**The problem**
Rewrite the records starting at the line that contains "Image resolution: width=1103" and ending at the line that contains "click(x=1142, y=193)", changing "computer-use agent" to "GUI agent" and leaving everything else as it is.

**********

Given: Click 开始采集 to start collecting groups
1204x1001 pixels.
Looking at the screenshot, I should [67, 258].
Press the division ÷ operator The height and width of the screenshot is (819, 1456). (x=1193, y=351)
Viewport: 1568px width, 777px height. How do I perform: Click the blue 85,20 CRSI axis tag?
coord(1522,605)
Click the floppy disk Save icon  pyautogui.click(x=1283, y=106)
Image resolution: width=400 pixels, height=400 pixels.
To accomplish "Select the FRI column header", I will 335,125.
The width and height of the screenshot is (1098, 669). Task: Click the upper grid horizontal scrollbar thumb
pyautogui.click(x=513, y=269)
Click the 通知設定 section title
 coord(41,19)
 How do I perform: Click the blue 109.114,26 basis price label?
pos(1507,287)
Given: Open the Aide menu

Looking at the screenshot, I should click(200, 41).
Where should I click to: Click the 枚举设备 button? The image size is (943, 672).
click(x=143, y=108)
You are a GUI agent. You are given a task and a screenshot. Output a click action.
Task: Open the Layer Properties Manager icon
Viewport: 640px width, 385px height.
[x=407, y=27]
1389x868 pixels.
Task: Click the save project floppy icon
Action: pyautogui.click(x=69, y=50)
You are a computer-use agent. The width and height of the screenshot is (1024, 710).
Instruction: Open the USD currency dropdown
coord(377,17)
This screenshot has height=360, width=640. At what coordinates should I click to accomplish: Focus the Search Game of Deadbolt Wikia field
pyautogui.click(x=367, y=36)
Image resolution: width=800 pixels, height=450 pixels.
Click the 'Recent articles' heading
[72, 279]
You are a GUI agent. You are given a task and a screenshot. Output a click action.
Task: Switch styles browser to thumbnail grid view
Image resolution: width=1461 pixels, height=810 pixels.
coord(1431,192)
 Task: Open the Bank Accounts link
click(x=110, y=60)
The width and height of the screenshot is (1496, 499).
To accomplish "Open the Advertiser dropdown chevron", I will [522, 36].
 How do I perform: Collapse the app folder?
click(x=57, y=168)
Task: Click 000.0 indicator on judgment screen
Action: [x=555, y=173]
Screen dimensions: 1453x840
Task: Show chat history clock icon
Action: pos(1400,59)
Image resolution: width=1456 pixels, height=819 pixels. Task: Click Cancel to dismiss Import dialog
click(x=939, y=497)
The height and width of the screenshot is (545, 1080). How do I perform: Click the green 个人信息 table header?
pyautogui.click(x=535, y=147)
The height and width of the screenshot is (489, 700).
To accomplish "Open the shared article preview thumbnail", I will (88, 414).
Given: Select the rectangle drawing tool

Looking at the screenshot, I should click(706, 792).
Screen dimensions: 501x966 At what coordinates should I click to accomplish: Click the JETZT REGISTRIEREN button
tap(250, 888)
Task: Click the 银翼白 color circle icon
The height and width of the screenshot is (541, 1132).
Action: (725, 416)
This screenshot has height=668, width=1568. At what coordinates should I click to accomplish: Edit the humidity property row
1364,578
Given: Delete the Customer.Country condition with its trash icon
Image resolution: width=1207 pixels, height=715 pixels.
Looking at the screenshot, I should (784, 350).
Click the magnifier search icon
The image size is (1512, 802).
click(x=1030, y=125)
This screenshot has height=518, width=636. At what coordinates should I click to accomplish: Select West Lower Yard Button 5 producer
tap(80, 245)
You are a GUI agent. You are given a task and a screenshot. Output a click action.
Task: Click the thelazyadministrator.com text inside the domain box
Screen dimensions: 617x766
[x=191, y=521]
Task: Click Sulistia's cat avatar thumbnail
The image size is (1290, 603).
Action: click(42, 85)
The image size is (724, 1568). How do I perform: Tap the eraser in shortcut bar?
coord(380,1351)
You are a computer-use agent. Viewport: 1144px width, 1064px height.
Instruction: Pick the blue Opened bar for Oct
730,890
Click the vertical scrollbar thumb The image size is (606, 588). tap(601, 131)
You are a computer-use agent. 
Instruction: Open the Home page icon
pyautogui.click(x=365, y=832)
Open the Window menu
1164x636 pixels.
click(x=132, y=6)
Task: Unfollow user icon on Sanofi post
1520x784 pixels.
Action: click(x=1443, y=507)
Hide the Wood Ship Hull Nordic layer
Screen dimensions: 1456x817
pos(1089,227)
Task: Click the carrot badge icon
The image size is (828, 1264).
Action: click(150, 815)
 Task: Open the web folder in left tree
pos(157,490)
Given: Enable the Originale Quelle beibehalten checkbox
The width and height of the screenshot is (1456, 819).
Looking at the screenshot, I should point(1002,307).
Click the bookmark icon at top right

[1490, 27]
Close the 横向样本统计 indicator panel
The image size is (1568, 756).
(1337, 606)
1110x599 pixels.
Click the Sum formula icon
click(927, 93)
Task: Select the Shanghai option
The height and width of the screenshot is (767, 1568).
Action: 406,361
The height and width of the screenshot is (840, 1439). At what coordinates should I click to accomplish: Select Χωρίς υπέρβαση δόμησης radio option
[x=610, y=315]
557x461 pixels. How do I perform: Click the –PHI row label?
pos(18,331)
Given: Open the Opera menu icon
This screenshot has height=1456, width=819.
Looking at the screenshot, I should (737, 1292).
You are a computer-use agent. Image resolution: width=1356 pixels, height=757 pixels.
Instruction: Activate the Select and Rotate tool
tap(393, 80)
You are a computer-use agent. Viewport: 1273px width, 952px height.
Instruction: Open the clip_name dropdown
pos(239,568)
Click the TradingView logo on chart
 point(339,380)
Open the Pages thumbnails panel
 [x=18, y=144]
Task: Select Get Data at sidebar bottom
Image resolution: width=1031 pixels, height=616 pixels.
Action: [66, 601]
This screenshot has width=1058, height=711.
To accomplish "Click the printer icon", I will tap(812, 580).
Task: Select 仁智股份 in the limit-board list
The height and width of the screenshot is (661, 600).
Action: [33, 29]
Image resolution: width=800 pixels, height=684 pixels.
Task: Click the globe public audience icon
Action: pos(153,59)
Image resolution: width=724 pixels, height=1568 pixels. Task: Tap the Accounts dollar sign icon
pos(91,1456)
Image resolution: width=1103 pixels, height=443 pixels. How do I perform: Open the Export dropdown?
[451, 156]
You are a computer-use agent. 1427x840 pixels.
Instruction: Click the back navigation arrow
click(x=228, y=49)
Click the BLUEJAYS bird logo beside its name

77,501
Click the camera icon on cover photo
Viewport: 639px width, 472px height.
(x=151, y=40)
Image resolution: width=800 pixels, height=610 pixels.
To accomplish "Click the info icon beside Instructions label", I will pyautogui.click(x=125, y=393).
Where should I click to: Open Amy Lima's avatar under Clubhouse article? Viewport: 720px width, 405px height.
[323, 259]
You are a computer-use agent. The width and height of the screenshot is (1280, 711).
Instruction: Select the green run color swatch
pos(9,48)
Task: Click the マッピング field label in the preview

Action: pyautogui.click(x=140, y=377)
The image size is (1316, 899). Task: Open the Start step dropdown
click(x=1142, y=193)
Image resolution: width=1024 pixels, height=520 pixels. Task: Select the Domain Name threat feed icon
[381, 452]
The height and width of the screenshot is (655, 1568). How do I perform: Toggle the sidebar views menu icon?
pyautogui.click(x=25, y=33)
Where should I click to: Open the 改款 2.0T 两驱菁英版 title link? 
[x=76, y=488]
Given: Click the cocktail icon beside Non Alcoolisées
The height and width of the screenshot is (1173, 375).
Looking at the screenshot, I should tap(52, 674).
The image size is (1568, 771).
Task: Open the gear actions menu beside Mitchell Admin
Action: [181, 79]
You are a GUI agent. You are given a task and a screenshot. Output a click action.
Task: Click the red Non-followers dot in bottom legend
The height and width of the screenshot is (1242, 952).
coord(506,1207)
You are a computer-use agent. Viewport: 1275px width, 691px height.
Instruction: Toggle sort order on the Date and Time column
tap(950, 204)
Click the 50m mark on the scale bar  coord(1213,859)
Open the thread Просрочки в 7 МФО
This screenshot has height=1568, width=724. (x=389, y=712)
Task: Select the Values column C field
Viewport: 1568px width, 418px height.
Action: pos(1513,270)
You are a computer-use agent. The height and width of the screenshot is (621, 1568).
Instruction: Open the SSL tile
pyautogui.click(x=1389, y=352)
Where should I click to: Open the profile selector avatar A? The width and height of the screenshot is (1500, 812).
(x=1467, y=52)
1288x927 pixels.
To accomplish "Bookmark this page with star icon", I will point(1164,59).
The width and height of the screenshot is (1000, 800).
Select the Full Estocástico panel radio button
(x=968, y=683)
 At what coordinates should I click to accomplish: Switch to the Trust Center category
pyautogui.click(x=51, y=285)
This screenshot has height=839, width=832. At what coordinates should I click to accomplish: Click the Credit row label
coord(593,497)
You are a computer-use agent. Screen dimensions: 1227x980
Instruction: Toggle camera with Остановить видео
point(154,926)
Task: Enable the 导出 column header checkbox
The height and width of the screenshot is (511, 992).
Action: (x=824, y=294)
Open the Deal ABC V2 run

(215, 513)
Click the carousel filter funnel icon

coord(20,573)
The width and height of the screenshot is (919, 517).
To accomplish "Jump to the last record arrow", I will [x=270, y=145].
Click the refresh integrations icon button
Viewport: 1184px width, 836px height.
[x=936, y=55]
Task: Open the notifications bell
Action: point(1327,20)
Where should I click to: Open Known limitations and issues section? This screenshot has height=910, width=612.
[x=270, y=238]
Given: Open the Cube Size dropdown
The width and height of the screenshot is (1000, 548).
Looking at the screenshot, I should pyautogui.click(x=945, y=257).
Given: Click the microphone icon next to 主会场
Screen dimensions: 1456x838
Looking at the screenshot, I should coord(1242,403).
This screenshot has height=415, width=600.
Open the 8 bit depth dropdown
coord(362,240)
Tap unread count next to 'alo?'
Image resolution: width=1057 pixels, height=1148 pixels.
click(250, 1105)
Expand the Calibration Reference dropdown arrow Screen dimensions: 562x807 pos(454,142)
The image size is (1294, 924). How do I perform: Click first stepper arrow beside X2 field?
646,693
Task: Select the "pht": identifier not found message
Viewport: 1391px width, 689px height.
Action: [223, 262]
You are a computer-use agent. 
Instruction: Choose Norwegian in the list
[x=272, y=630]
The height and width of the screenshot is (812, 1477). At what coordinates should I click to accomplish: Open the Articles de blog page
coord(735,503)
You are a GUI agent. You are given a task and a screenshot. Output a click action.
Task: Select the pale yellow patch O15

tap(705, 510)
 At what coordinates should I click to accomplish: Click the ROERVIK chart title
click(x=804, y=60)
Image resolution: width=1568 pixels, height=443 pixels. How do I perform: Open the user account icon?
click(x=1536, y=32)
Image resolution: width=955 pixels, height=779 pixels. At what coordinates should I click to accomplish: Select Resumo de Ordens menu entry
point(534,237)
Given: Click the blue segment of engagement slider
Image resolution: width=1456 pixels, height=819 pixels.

**********

**Response below**
Image resolution: width=1103 pixels, height=443 pixels. How do I perform: Open the Export dropdown?
[451, 156]
You are a GUI agent. 1427x840 pixels.
Instruction: Click the back navigation arrow
click(x=228, y=49)
Click the BLUEJAYS bird logo beside its name

77,501
Click the camera icon on cover photo
Viewport: 639px width, 472px height.
(x=151, y=40)
Image resolution: width=800 pixels, height=610 pixels.
To accomplish "Click the info icon beside Instructions label", I will pyautogui.click(x=125, y=393).
Where should I click to: Open Amy Lima's avatar under Clubhouse article? Viewport: 720px width, 405px height.
[323, 259]
You are a GUI agent. The width and height of the screenshot is (1280, 711).
Instruction: Select the green run color swatch
pos(9,48)
Task: Click the マッピング field label in the preview

Action: pyautogui.click(x=140, y=377)
The image size is (1316, 899). Task: Open the Start step dropdown
click(x=1142, y=193)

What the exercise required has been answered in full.